What is B Thalassemia?
Beta thalassemia (B thalassemia) is an inherited blood disorder that reduces the production of normal hemoglobin in the body. Hemoglobin is a crucial part of red blood cells and is responsible for carrying oxygen throughout the body. When there is abnormal hemoglobin, anemia and other health issues can occur.
B thalassemia can be placed under two categories.
Thalassemia Major (Cooley’s Anemia)
- This is the more severe form of beta thalassemia.
- Signs and symptoms appear within the first two years of life.
- Requires regular RBC transfusions to survive.
- This is the milder form of beta thalassemia.
- Signs and symptoms appear in early childhood, or later in life.
- Does not require regular RBC transfusions to survive.
10 Common B Thalassemia Symptoms in Adults
Symptoms of beta thalassemia range from mild to severe, depending on the type. For the purpose of this article, we will be discussing the symptoms of beta thalassemia intermedia. When this disorder is severe, patients typically present between 2 to 6 years of age, and while they can often survive without regular RBC transfusions, their growth and development are often stunted. Conversely, there are other patients with this disorder who have no symptoms until adulthood, with only mild anemia. For the purpose of this article, we will be focusing on 10 symptoms of beta thalassemia intermedia in adults.
1. Anemia (Not Enough Red Blood Cells)
Moderately severe anemia is quite common in patients with beta thalassemia, and may require periodic red blood cell transfusions.
2. Bone Deformities
Bone deformities, particularly in the long bones of the arms and legs, as well as certain bones in the face, are common in patients with beta thalassemia, as the disorder can result in expansion of the bone marrow, leading to widening of the bones and characteristic deformities.

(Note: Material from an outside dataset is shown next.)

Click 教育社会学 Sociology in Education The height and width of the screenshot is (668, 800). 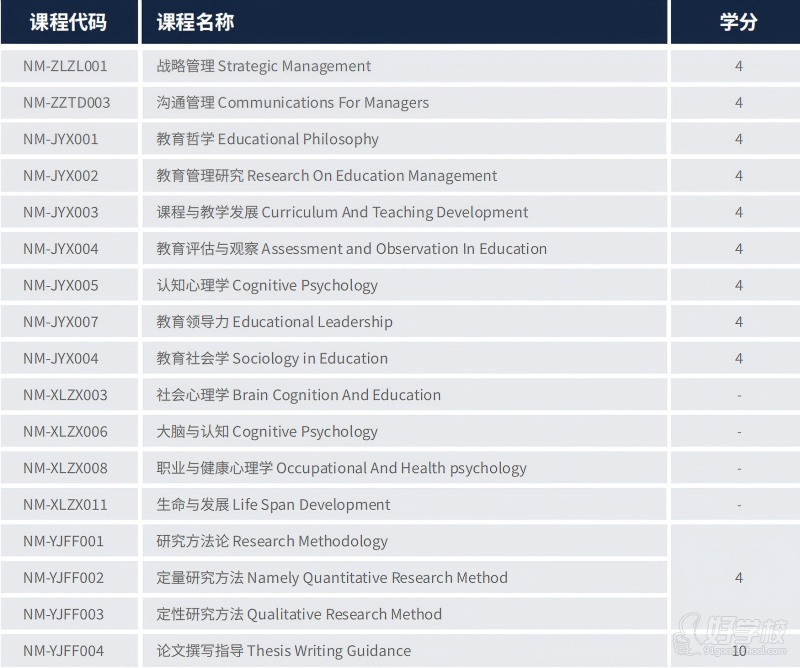pos(272,358)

When the bones of the face are affected, certain distinctive facial features may be seen including: an abnormally prominent forehead, full cheek bones, depressed nose bridge and overgrowth of the upper jaw, which exposes the upper teeth.
Some patients may develop genu valgum (knock knee) where the legs bend inwards causing the knees to touch when standing, even when the ankles and feet are separated.
3. Osteoporosis With Fractures of Long Bones
Bone marrow expansion causes the bones to become wide, thin and brittle, making them more susceptible to fractures. This is particularly true for the long bones of the arms and legs.
4. Pale Skin or Jaundice
Pale skin or yellowish skin (jaundice) is common in individuals with beta thalassemia.
Excessive fatigue, despite being well-rested, is another symptom of beta thalassemia.
6. Difficulty Breathing
One of the more common symptoms of beta thalassemia is difficulty breathing. This may include shortness of breath, increased heart rate and chest pain.
7. Spleen Enlargement
Spleen enlargement is a serious symptom of beta thalassemia. The spleen helps the body to fight off infection, and helps with filtering out toxins from the body. When red blood cells are destroyed by beta thalassemia, the spleen has to work harder, leading to enlargement.
Due to abnormal red blood cells, patients with beta thalassemia often develop gallstones.
9. Leg Ulcers and Increased Risk of Thrombotic Events
Patients with beta thalassemia, particularly those who have had their spleen removed, commonly develop leg ulcers, and are at an increased risk of thrombotic events, including deep vein thrombosis, portal vein thrombosis, pulmonary embolism and stroke.
10. Increased Iron Levels
Individuals with beta thalassemia intermedia may have a buildup of iron in the body, which may be caused by the disorder itself, or from repeated blood transfusions. A buildup of iron can lead to liver, heart and endocrine system damage.
Treatment Options for Adults With Beta Thalassemia
Treatment for adults with beta thalassemia intermedia is based on symptoms.
In some cases, occasional red blood cell transfusions for anemia are necessary. Other treatment options include splenectomy, followed by immunization against various bacteria, like:
- Streptococcus pneumoniae.
- Haemophilus influenzae.
- Neisseria meningitidis).
Infection is known to occur after the removal of the spleen, so antibiotic prophylaxis and early initiation of antibiotic therapy for fever and/or malaise are used.
Additionally, because patients are at a higher risk of thrombotic events following splenectomy, thrombotic complications must be considered, and proper anticoagulation therapy should be discussed with patients, which would be utilized before surgery or other high-risk procedures.
Due to the increased risk of gallstones in patients after splenectomy, the gallbladder should be inspected during surgery, and removed if necessary to prevent gallstones from developing. Regular red blood cell transfusion, pentoxifylline, zine supplements and oxygen-chamber therapy may be used for leg ulcers. Chelation therapy is typically started in patients with a serum ferritin concentration over 300ng/ml to reduce the risk of iron overload in the body. Folic acid supplementation may be used to prevent deficiencies resulting from overactive bone marrow.
While beta thalassemia intermedia is the milder form of this disorder, symptoms can still impact an individual’s quality of life. It’s important to seek treatment at the first signs of the disorder to get an accurate diagnosis and start effective treatment.